The Maryland Racing Commission had planned to launch Thursday an extra $four.Four million in subsidies to the Maryland Jockey Club for Laurel Park renovations although the panel has now not authorised a capital construction plan to manual such work at the two tracks and after questions from The Sun, the chairman of the volunteer 9-member panel removed the trendy compensation request from Thursday’s schedule.
A kingdom law in impact in view that 2013 requires the racing fee to approve one of these plans before dispensing any cash from the slots-funded Racetrack Facility Renewal Account. The commission has not achieved that, statistics display.
The jockey membership submitted an initial capital development plan for 2013 to 2017 that promised: “good-sized investments within the rebuilding of Pimlico Race Course to function the proud home of the Preakness Stakes.” But the racing commission never voted at the plan, and the jockey club did no longer carry out that imaginative and prescient — instead of spending most of its kingdom grants at Laurel.

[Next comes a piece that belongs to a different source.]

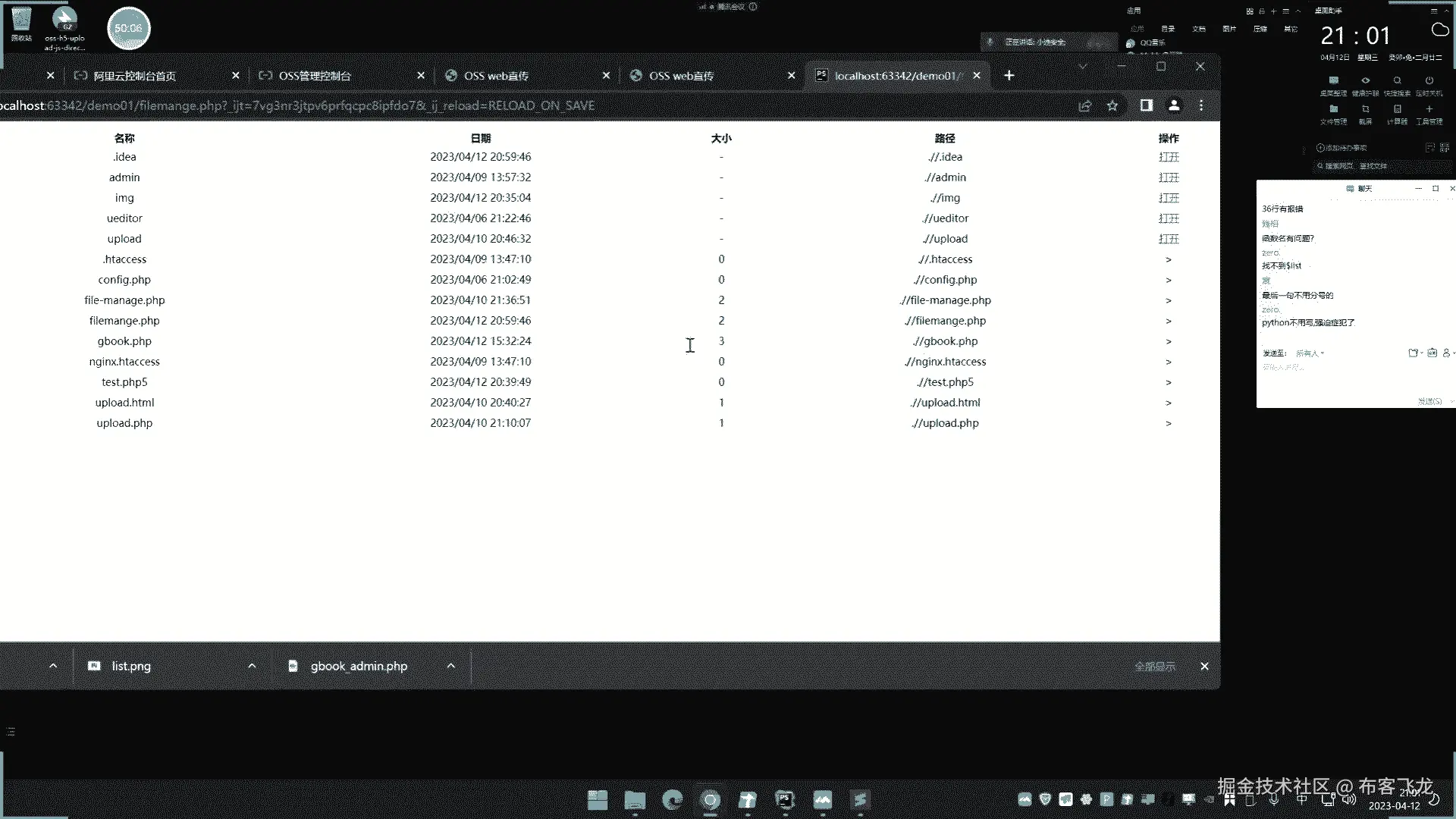Click the browser profile avatar icon
Viewport: 1456px width, 819px height.
tap(1174, 106)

The commission acknowledges it has by no means approved a plan for 2018 and beyond.
Nonetheless, the fee awarded the jockey club $15.6 million throughout its plan finishing in 2017, with ninety-one percentage going to the Laurel song. And last year the price gave the song proprietor $6.7 million, with extra than 3-quarters invested at Laurel, in line with the company’s annual reports.

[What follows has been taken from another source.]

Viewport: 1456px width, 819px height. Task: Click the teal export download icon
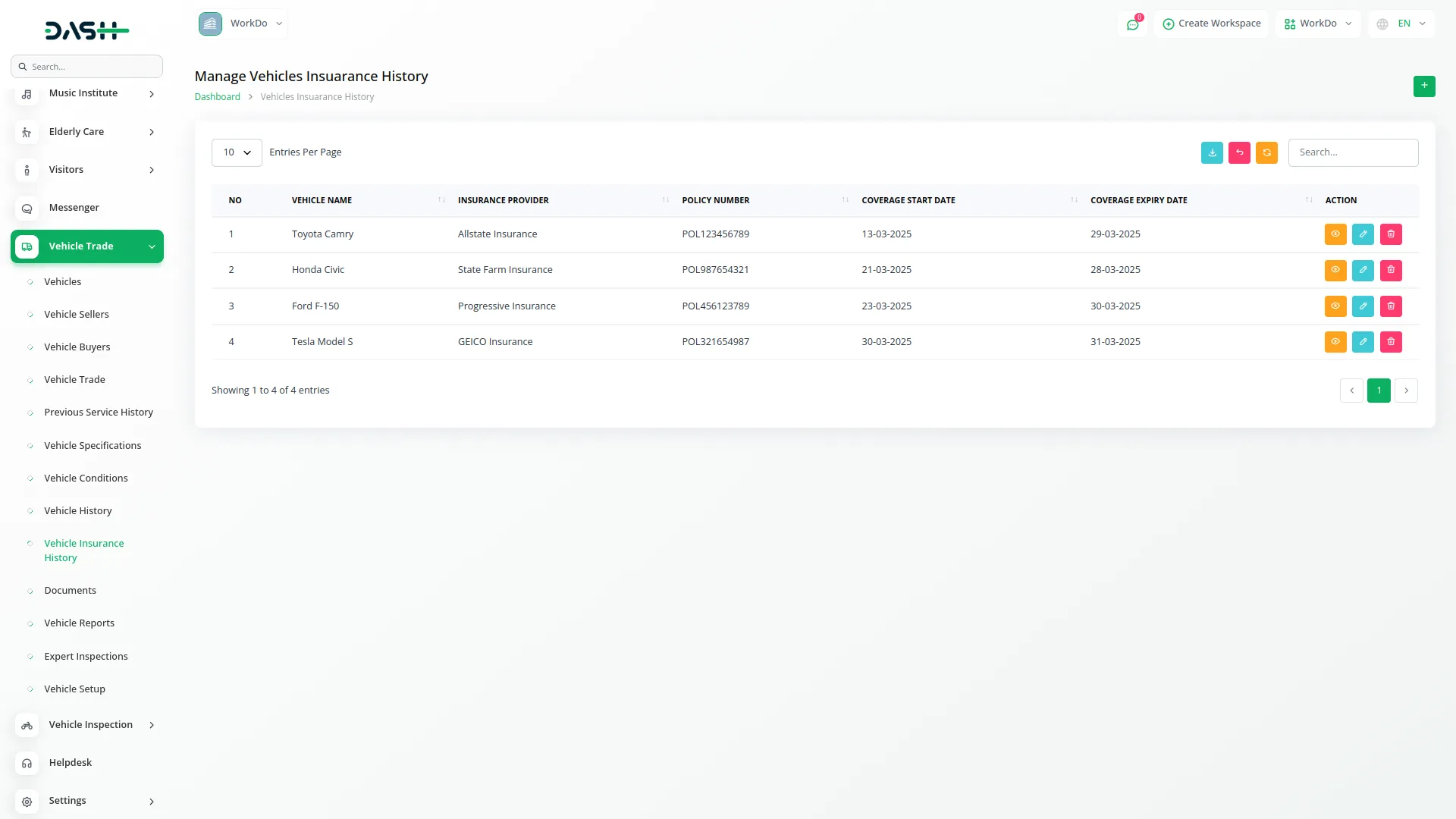(1212, 152)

While state law does now not dictate in which the jockey club ought to spend the subsidies, the statute makes clear that the song owner must put up a plan detailing how and when it’ll pay the nation’s money. And it states the fee must don’t forget and approve the plan before releasing any cash.

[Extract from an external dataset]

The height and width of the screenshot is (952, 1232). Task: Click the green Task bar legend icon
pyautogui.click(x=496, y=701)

“It seems on its face that the racing fee has completely failed in its duty to function a regulator of the industry,” stated Sen. Bill Ferguson, a Baltimore Democrat. “You must have oversight.”
Ferguson stated he plans to invite Gov. Larry Hogan to order an audit of the fee’s use of the Racetrack Facility Renewal Account. “All budget inside the RFRA account have to be frozen till there has been a clear accounting for each dollar spent out of the account,” Ferguson said. A spokesman for the racing fee stated the panel stands using its work. “The commission believes it has complied with all guidelines with one viable exception in 2018,” said Michael J. Harrison, spokesman for the Department of Labor, Licensing and Regulation, which houses the commission. “The branch stands by using the fee which has constantly and brazenly accompanied the regulations.”
Officials from The Stronach Company, which owns the jockey club, did not respond to requests for comment for this article.
The account for racetrack renovations became hooked up as state lawmakers had been approving and expanding slot machine playing in Maryland starting in 2007. A part of slots revenue has been funding the account because 2011, however, the cutting-edge compensation manner did now not kick in until 2015, country officers stated. The commission has no longer rejected any request for funding by the jockey club considering that then, nation officials said.
The jockey membership submitted a capital plan for 2013 through 2017 that known as for a “main overhaul” at Pimlico inclusive of six new barns with 216 stalls and “substantial consumer targeted enhancements to the Clubhouse and Grandstand buildings.” At Laurel the plan devoted to construction masses of latest stalls, a new gatehouse, and a new clubhouse.
State officials say the plan qualified the jockey membership to acquire subsidies via 2017. But there is no report that the fee accredited the program, as required through national law. And the commission did not display renovations to ensure the employer turned into spending the money by its plan.